5. Strength Training – We have proven techniques to help you feel invincible!
6. Personal Training vs. Group (boot camp) Training – Which is right for you? There has been a shift in the fitness industry over the last few years to group training, but we will cover the pros and cons of both and what will help you meet your goals.
7. Core Training – “Core”…the buzzword of the decade for personal trainers. There are many myths about how to safely and effectively train the core. Also, the core is more than just the “six pack”. Stay tuned!

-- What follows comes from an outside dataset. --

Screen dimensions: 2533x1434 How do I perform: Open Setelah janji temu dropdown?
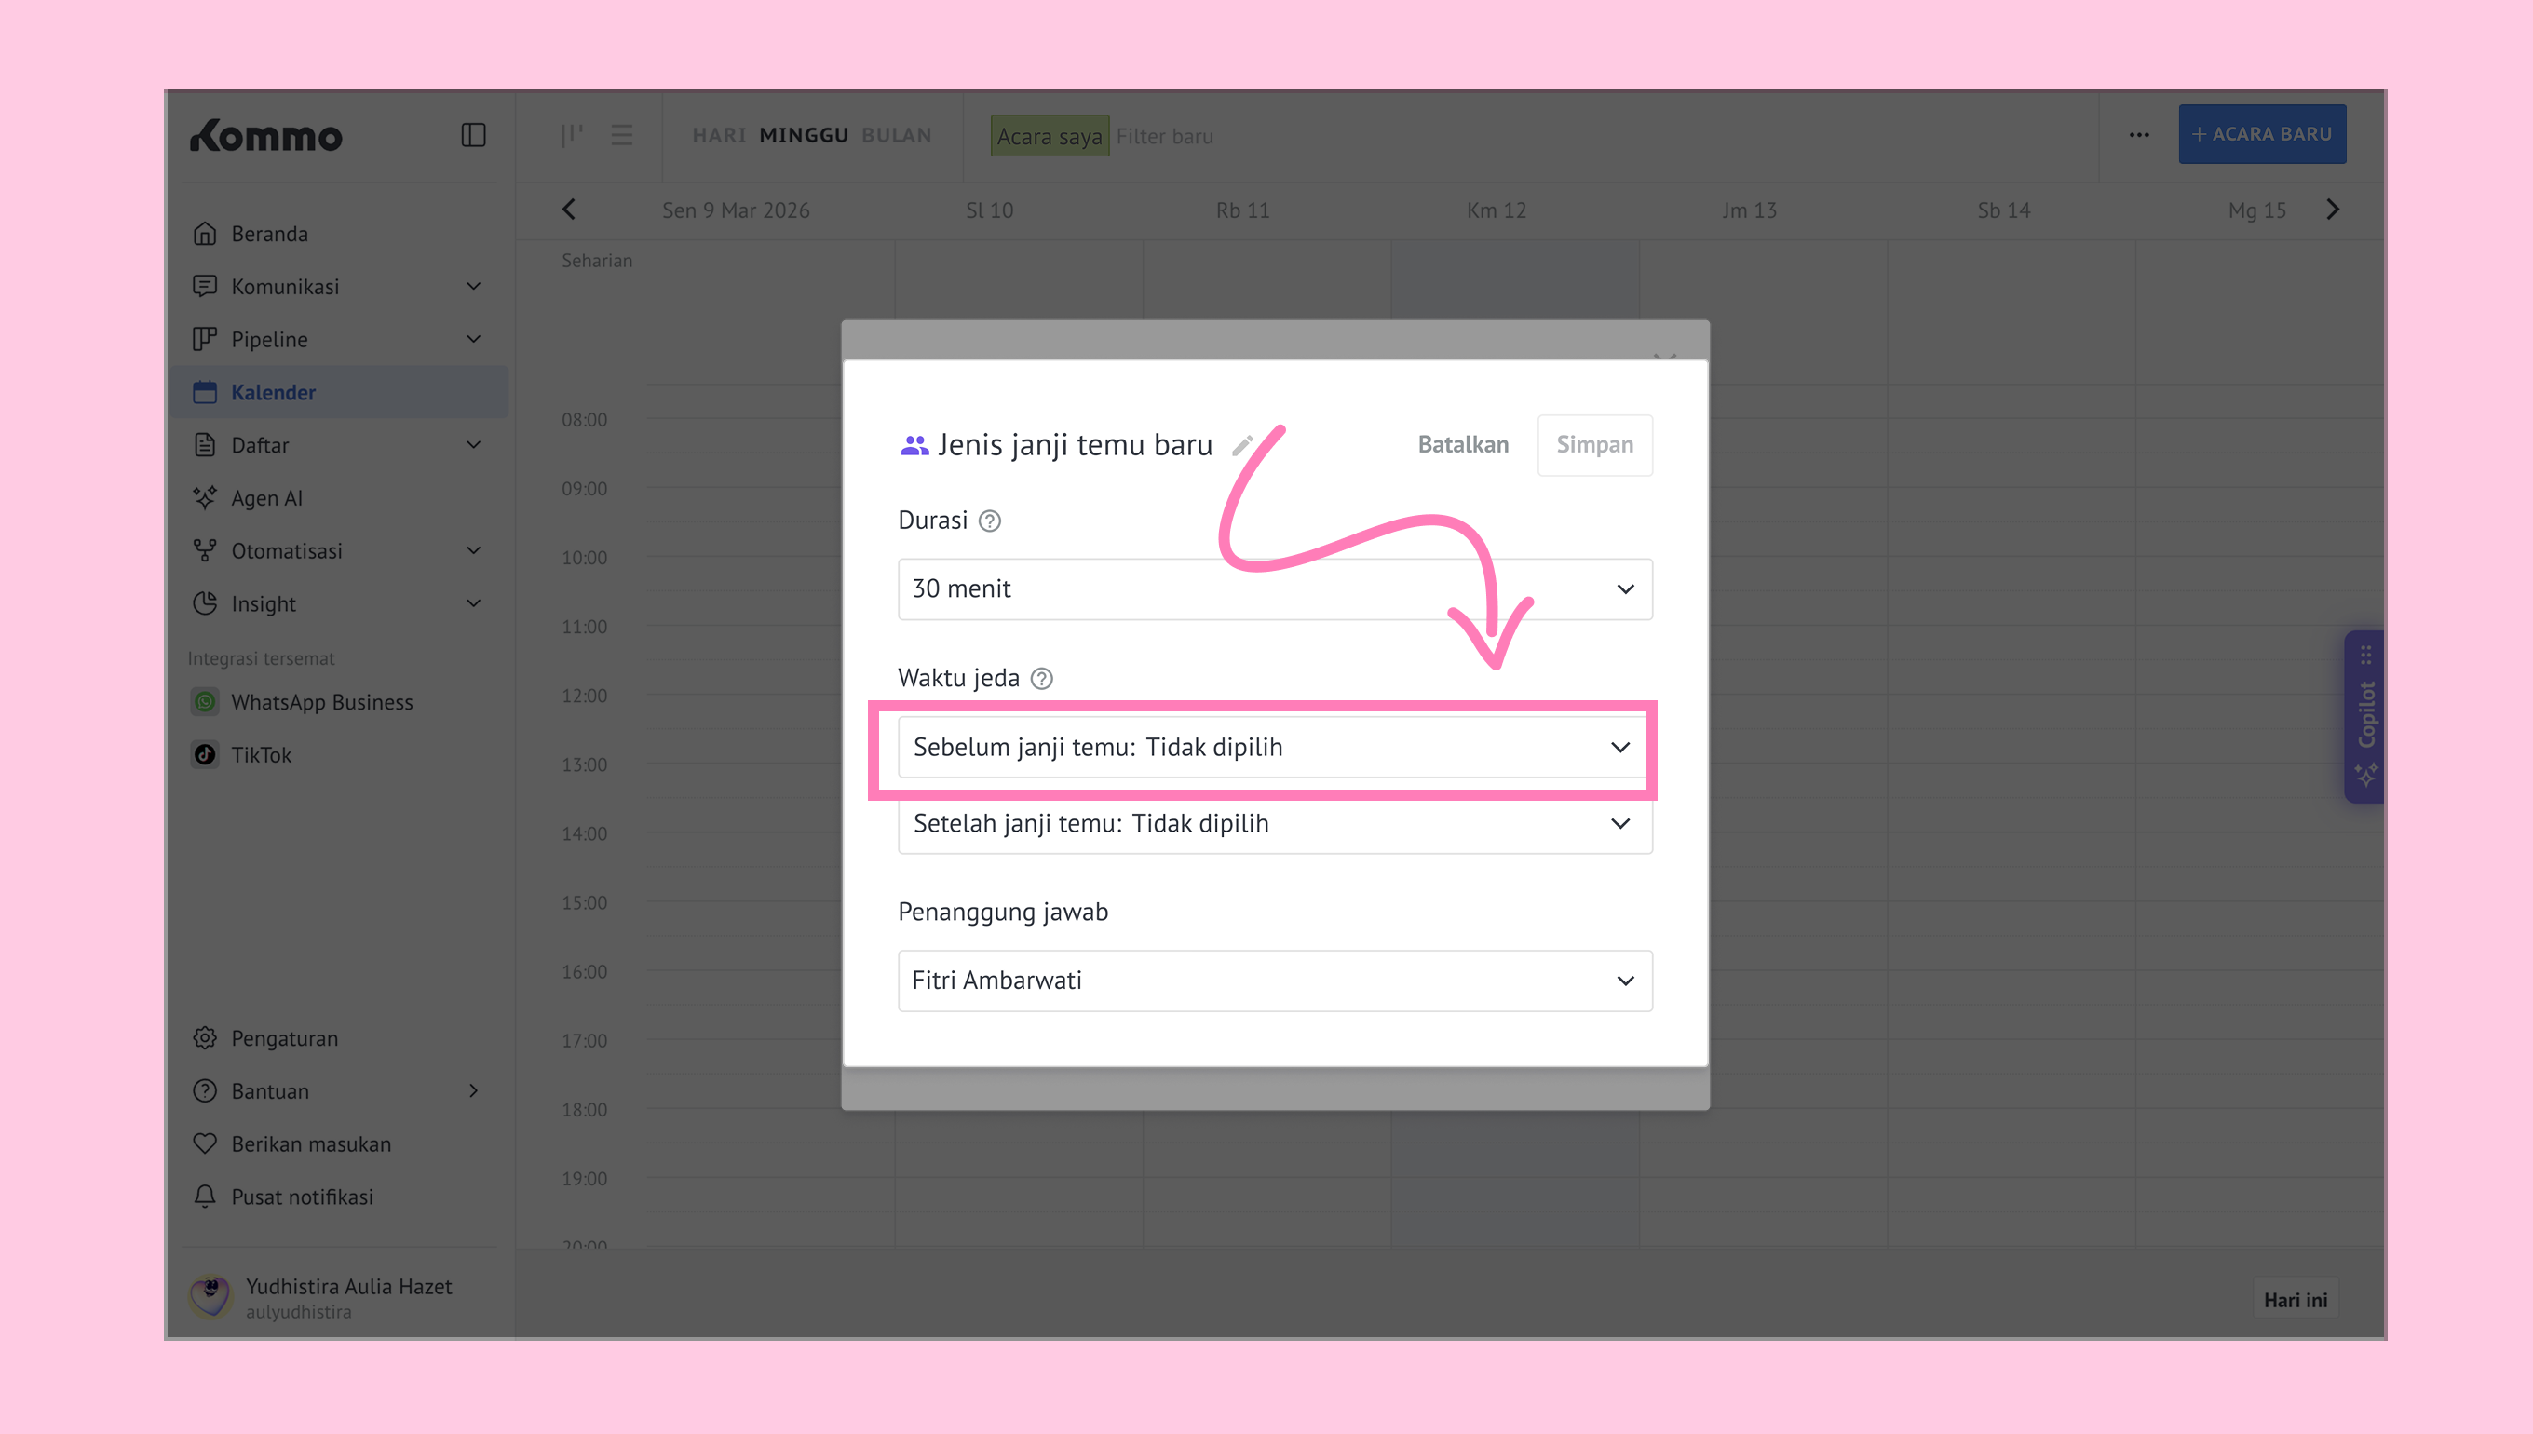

Our readers write us and tell us they are excited about engaging in a training program this year. We will match that excitement by providing you with the information you need to succeed. When we talk about training how does the concept “engage” apply? Maybe you feel like a rocket ship captain yelling, “Engage the turbo booster!” and you are jumping in with both feet to your training program. Maybe you view your engagement to fitness as a deep focus, honing in on the details and discipline it will take to get results. I hear “engage” and I think of the commitment I made to my wife a few years ago. I want you to consider three encouraging concepts: Engage your training program this year with all of your energy and enthusiasm, constant focus, and a commitment to accomplish your goals.
We are praying for you and look forward to hearing your ideas of what you would like to see from the Faith & Fitness Magazine Training Department.